A cumprir a minha obrigação
(...)
Quando nasci o meu pai contava já
42 anos. Casou tarde, aos 36, pese embora a minha mãe tivesse apenas 20. Tão mais jovem que ele, deduzo
que provavelmente ter-se-á deixado encantar por aquele modo meigo e afável
que o caracterizavam e com o qual conquistava o respeito e a amizade de quase
toda a gente. Cresci por isso a ver surgirem no seu rosto as primeiras rugas e no
seu farto cabelo os primeiros fios prateados.

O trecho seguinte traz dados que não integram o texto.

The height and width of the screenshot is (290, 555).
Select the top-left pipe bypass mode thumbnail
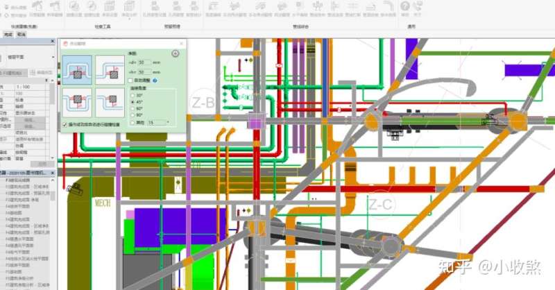click(x=77, y=69)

13 anos mais tarde fui integrar a
sua equipa de trabalho na pedreira da Lajem do Sapato da qual ele era subempreiteiro
e também ali todos os seus camaradas eram já cinquentões como ele. Foi com eles que aprendi o ofício de cabouqueiro e foi também seguramente neles que colhi muitos
dos ensinamentos que me moldaram para a vida adulta.
Influenciado por
essa sã vivência com gente madura e de muito bom senso, habituei-me a estimar e a respeitar
os mais velhos. Aqueles a quem, por ser mais fino, e, argumenta-se ainda, por ser
menos agressivo, apelidam hoje de idosos.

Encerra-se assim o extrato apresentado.